A razão de ter sido em Lisboa a disputa, e naquela localização da capital, é porque é “um ponto de encontro”, assegura o líder da comunidade do Bangladesh. “As pessoas ao fim de semana deslocam-se até Lisboa para comprar mercearias, especiarias, peixe. Ambos os grupos costumam vir frequentemente até ao Martim Moniz, Intendente, Benformoso. Mas aquelas pessoas não são comerciantes do Benformoso, não são donos de lojas, nem sequer vivem no Benformoso. Alguns até podem ser do Martim Moniz, mas poucos são”, sublinha Rana Taslim Uddin. 

“E agora?”, é o que muitos lhe perguntam — tornará a haver um confronto? Rana Taslim Uddin, enquanto aguarda “que a PSP investigue”, é taxativo a responder: “Acredito que não voltará a acontecer [um confronto]. Porque a comunidade está assustada, odiou, não quer ter esta fama. Isto tem de acabar, não é aceitável na sociedade em Portugal.” Nem em Portugal, nem no Bangladesh. 

"A comissão de eleições no Bangladesh proíbe, e já há 10 anos, qualquer partido de se organizar fora do Bangladesh. É proibido. Por outro lado, e apesar de haver 60.000 cidadãos do Bangladesh em Portugal, nem sequer vão poder votar na embaixada. Não têm possibilidade. Se quiserem ir votar, têm de ir ao Bangladesh. Portanto, não há vantagem absolutamente nenhuma, nem lucro, nem nada. É disputa de poder sem sentido”, conclui.

Falando em disputa, as eleições legislativas bengalis decorreram há precisamente um ano. Sheikh Hasina venceria novamente, ela que é uma das figuras históricas do Dia da Vitória, que assinala a Independência do país em 1971. No entanto, as eleições de 2024, como outros atos — Hasina foi primeira-ministra de 1996 a 2001 e de 2009 a 2024 —, ficaram manchados por acusações de corrupção, o que levou até a oposição a boicotar as eleições de janeiro, que tiveram uma participação de pouco mais de 27% dos eleitores — isto num país com 173 milhões de habitantes. 

Curiosamente, não foram as suspeitas de fraude, nem tão pouco as acusações de politização da justiça, detenções maciças, execuções de opositores e violações generalizadas dos direitos humanos que fizeram cair a primeira-ministra Sheikh Hasina.
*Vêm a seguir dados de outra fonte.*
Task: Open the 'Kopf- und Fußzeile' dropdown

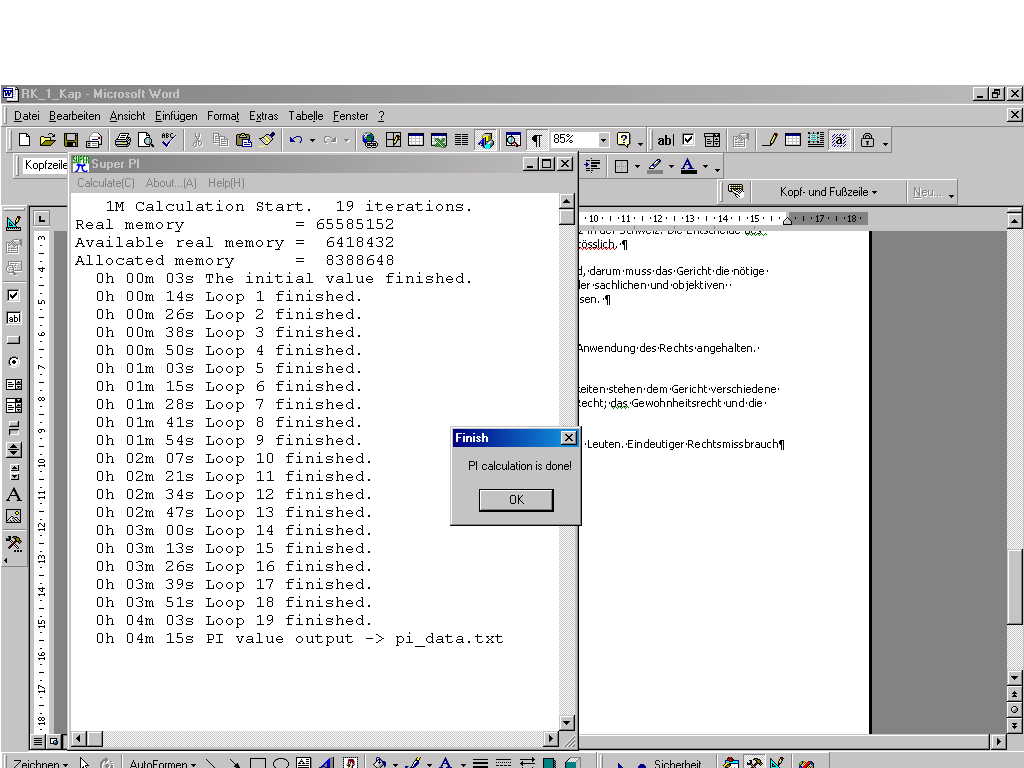Action: [828, 192]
Foi, sim, uma decisão, em julho, de restituir a lei que prevê que 30% dos lugares na função pública fiquem reservados aos descendentes dos veteranos da guerra de 1971, normalmente filiados ao partido Liga Awami. 
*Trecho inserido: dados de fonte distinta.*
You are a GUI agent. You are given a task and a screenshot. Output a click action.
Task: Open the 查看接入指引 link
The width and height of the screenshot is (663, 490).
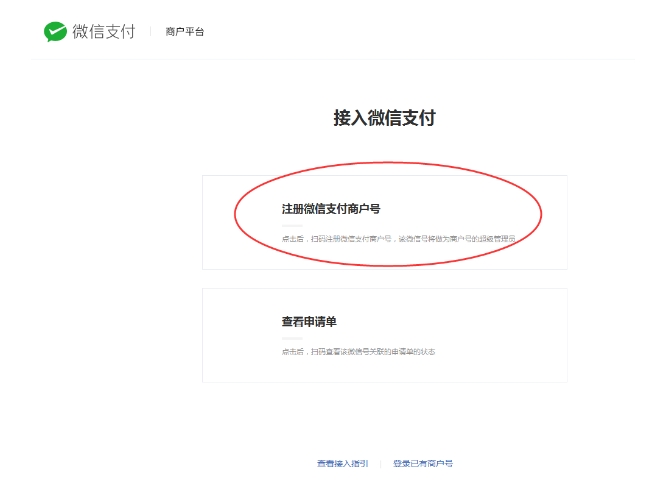pyautogui.click(x=342, y=464)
Os protestos, reprimidos com violência pelas autoridades — e com recolher obrigatório decretado pelo governo —, não pararam de aumentar, envolvendo sobretudo estudantes. Ao fim de quatro semanas, e perante a iminente invasão e pilhagem do palácio governamental, Sheikh Hasina só teve uma hipótese: abdicar, fugindo de helicóptero de Daca. 

O presidente do Bangladesh, Mohammed Shahabuddin, nomearia Muhammad Yunus primeiro-ministro interino. Yunus, de 84 anos, é conhecido como “banqueiro dos pobres” e o prémio Nobel da Paz que recebeu em 2006 foi precisamente por ter fundado o Grameen, um banco que concede empréstimos aos pobres do Bangladesh. Apartidário, Muhammad Yunus marcará eleições para “final de 2025 ou início de 2026”. Antes, diz estar diante de uma desafio “"extremamente difícil”: o de reformar as instituições e o poder no Bangladesh.